RECORDS FOR THIS TASK:
= = = = =
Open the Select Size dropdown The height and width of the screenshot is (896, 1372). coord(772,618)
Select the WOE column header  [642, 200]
= = = = =
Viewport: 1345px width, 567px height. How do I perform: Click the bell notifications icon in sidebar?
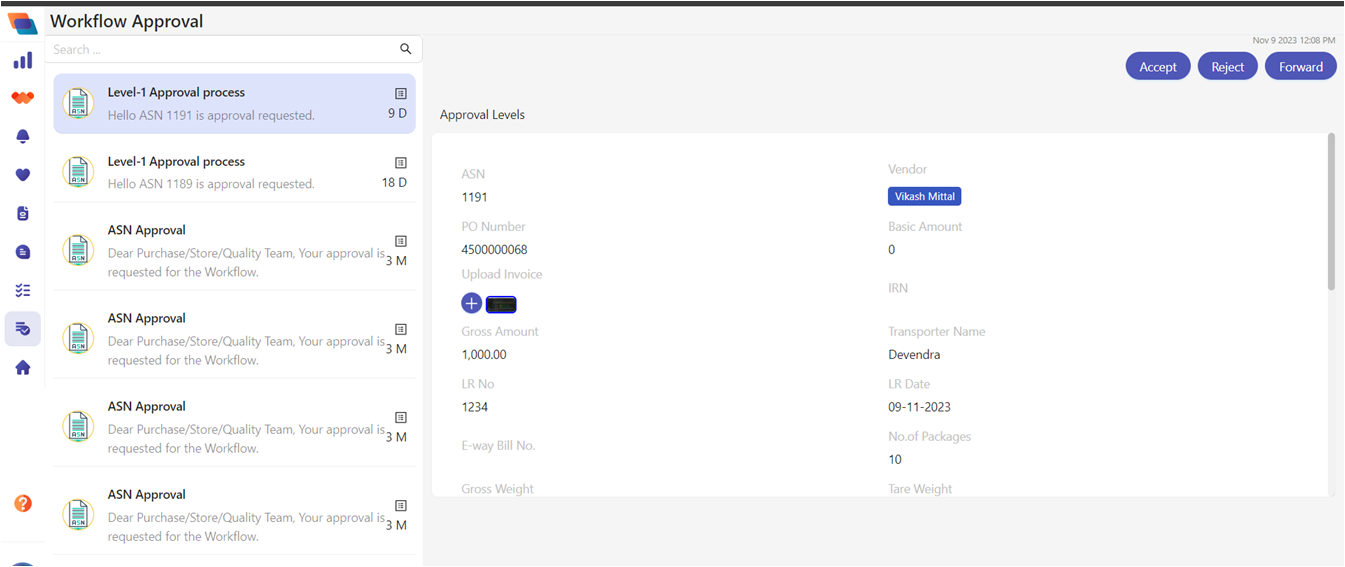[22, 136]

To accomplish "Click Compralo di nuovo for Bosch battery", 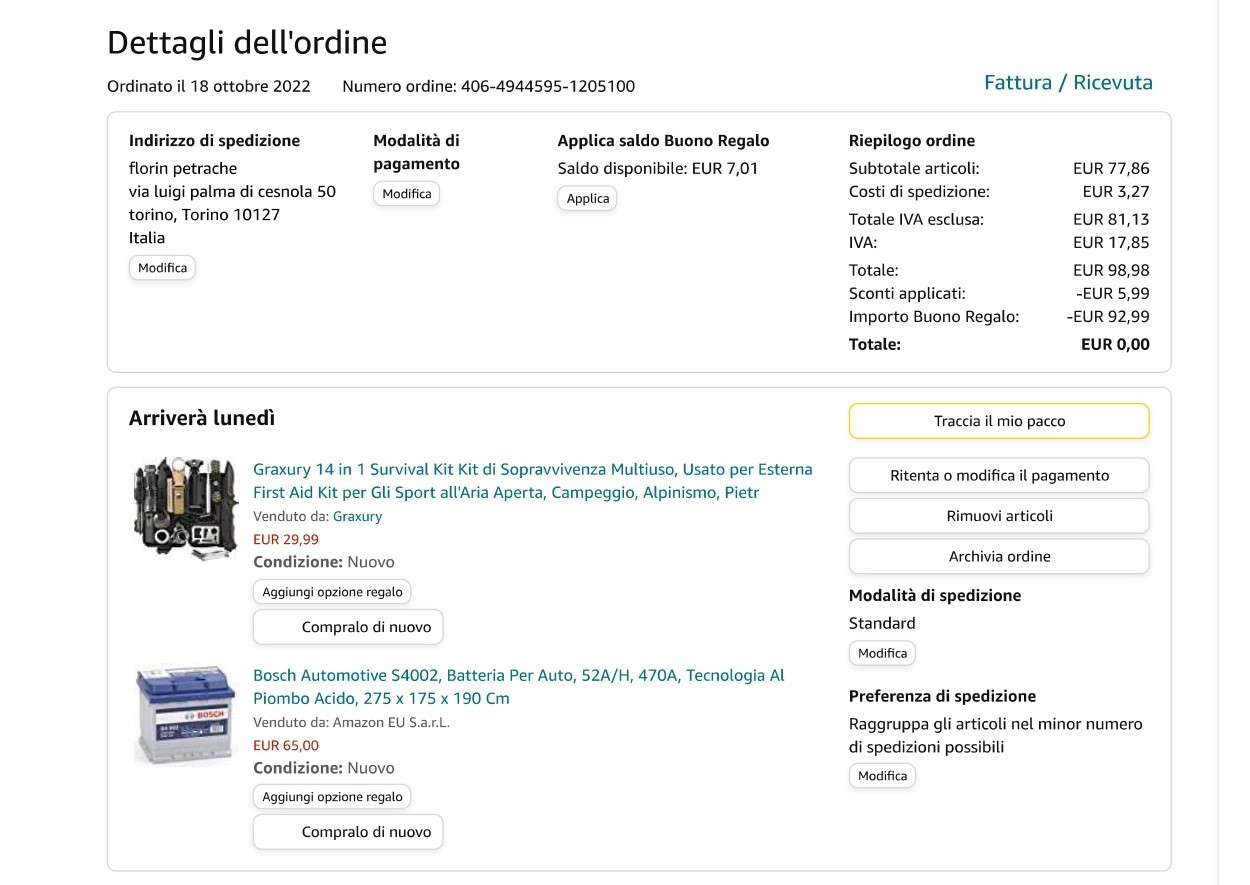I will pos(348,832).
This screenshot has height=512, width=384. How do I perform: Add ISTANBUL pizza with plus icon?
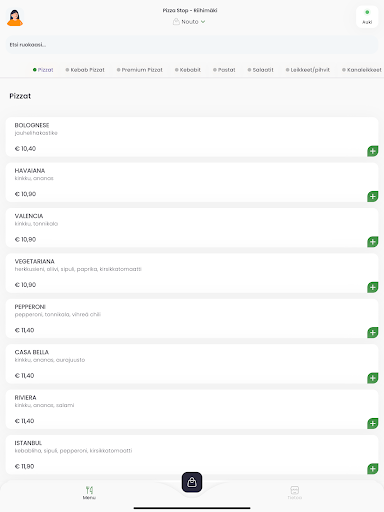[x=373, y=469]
= = = = =
DIRECTIONS: Take the line above containing "Open the Select", the line containing "Select the WOE", and all lines in between, and copy them exactly without anything else.

REPLY:
Open the Select Size dropdown The height and width of the screenshot is (896, 1372). coord(772,618)
Select the WOE column header  [642, 200]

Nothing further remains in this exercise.